__Exercise passage__:
--- START ---
# Why are horror movies cheap to make?



## Kejero (Nov 19, 2016)

It's commonly known in the industry that horror movies are a good investment: they're cheap to make and almost always have favorable to extremely high ROI's.

But why? Why are horror movies cheaper to make than other movies? I can't wrap my head around it. The process of making a horror movie isn't significantly different from making any other movie, is it? And there are high and low budget movies in every genre. So what makes horror movies so special?

The only explanation I can come up with is that it's not so much about the fact that they're cheap to make -- other indie movies are made on tight budgets all the time too, yet they're largely considered a gamble -- but that the horror movie audience is the only audience willing to accept low production values. The majority of horror movies are pretty bad movies, but somehow the audience willing to pay for them is easily large enough to ensure profits. That seems like such a simple explanation though that I'm not sure if it's the whole answer.

Just a question I somehow woke up with this morning...


----------



## Mike Fox (Nov 19, 2016)

If horror movies are cheap to make, Im assuming its because they hire no name actors, makeup fx can be really inexpensive, and overall quality is poor. Btw, Ive known directors that have maxed out credit cards and have taken out large loans to make their horror movies, so they may not be as cheap as one might think.


----------



## JonFairhurst (Nov 19, 2016)
--- END ---
__Dataset excerpt__:
--- START ---
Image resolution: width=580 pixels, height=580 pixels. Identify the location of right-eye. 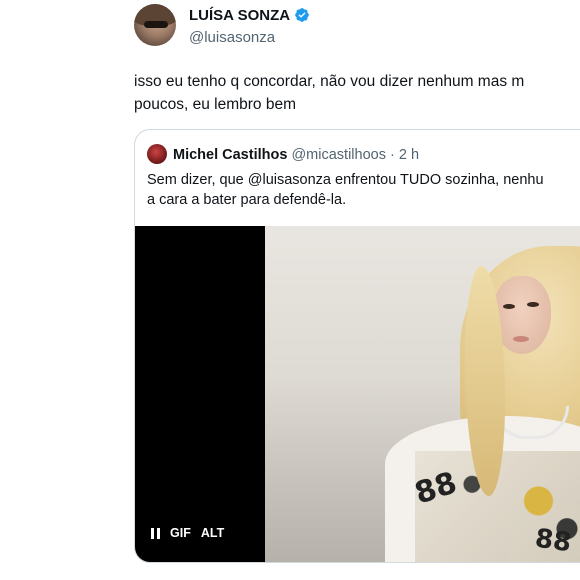
(533, 304).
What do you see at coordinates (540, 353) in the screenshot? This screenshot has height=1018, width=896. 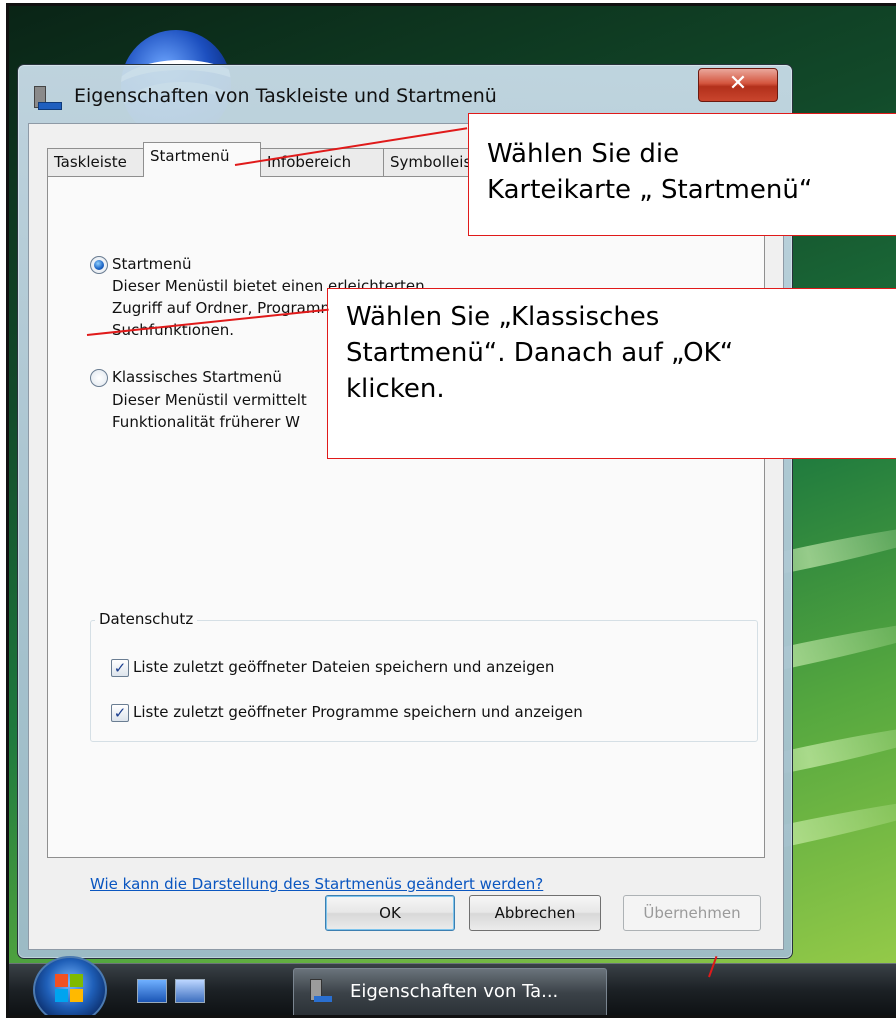 I see `callout-text-line: Startmenü“. Danach auf „OK“` at bounding box center [540, 353].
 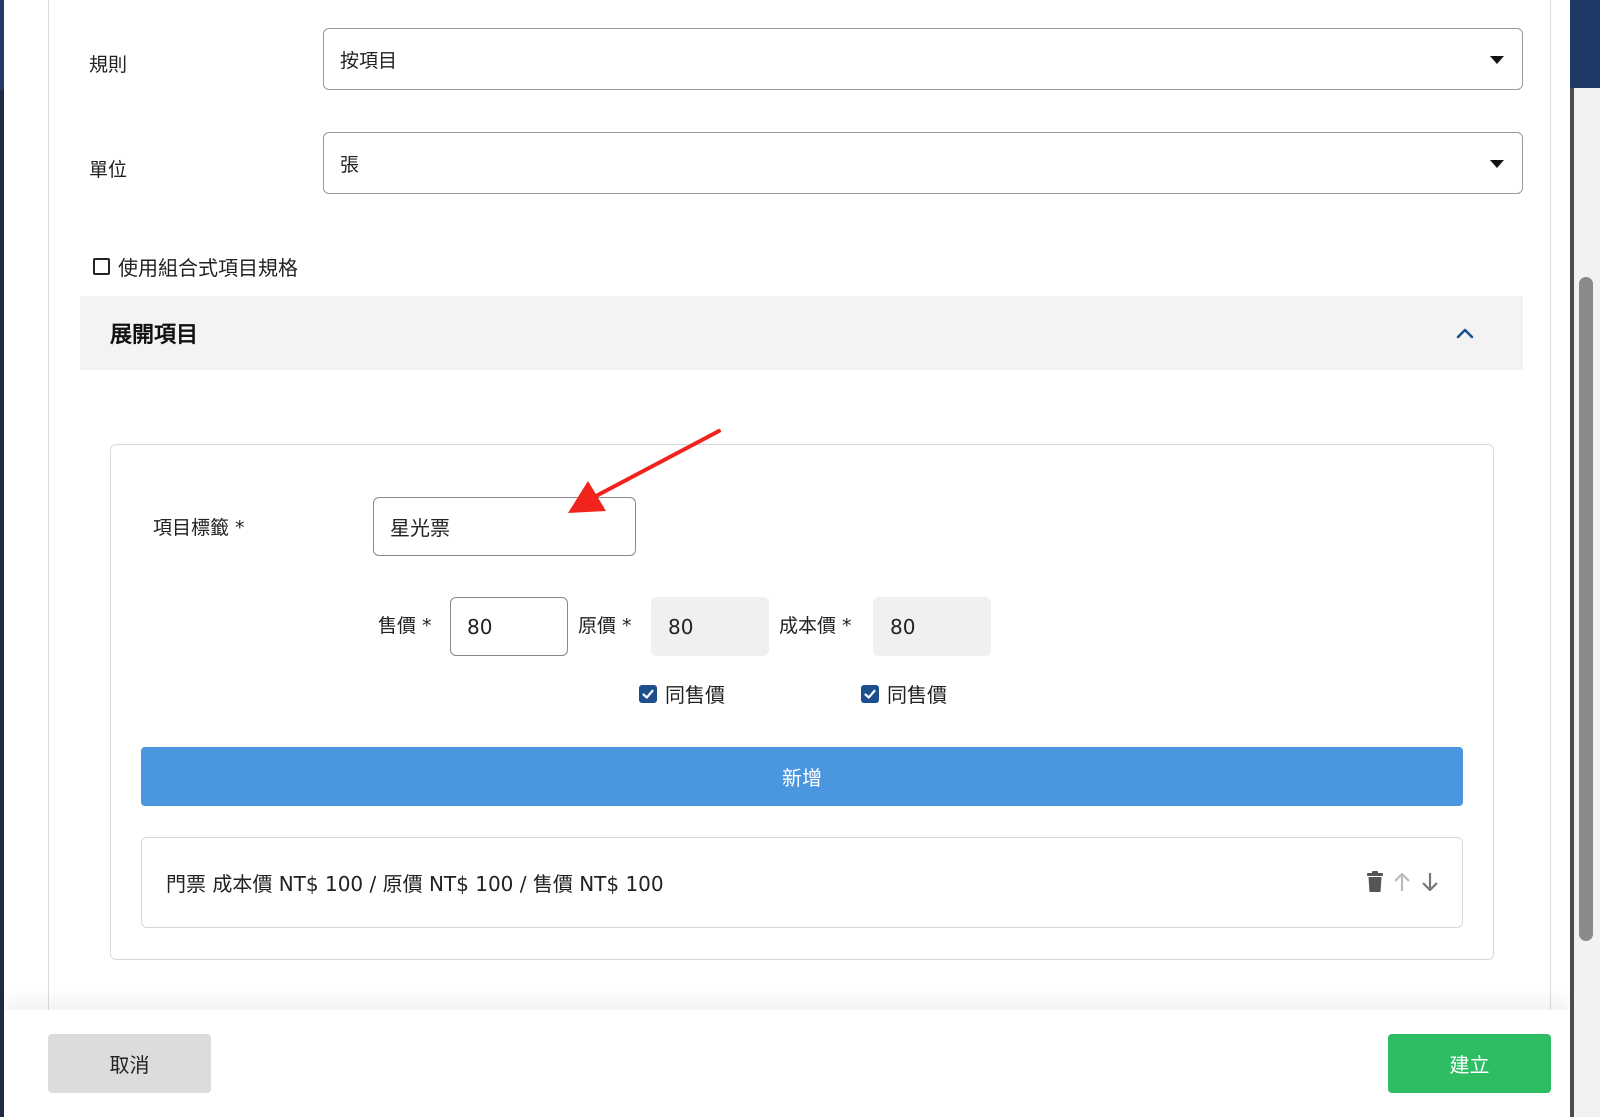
--- END ---
__Written task 1__:
Duplicate the horror movie budget thread from "It's commonly known" down to "extremely high ROI's.".
__Written task 2__:
Pick up the thread on why horror movies are cheap to make from the point where it stops.

__Answer space 1__:
It's commonly known in the industry that horror movies are a good investment: they're cheap to make and almost always have favorable to extremely high ROI's.

__Answer space 2__:
It's not that they're cheaper than dramas. It's that the cost is similar to a drama, yet the genre can put butts in seats. Yes, you can put butts in seats for a drama, but only if you pay Meryl Streep levels of money for household-name stars.


----------



## procreative (Nov 23, 2016)

Depends what you call horror movies, if you mean the "found footage" type no wonder as they get away with using cheap cameras as its supposed to look "found"... plus the scripts are usually dull and the acting mahogany.

I mean why has there been more than one Paranormal Activity, theres only 5 mins in each one worth watching.


----------



## JonFairhurst (Nov 23, 2016)

The cheap camera thing isn't an issue anymore. For the longest time one needed film to get a Super35 capture area. (Film processing costs a bomb.) Digital became viable just over a decade ago. In 2008, Canon released the 5D Mark II, which delivered full frame shooting for ~$2,500. Today there are many sub-$5,000 cams that are quite good and sub-$15k cams that are truly great. As far as feature film budgets go, this is a drop in the bucket.

Also, the current cameras are so sensitive, that they don't need large lighting setups. Technically, it's cheaper than ever to shoot a feature. It's the people and time that are costly. And legal/marketing/distribution...


----------



## choc0thrax (Nov 24, 2016)

I think they have a great ROI for a combination of reasons: 

1. You don't need big name actors, or you get one name actor that has international value and surround them with cheaper actors. The concept and villain are generally the stars of horror films.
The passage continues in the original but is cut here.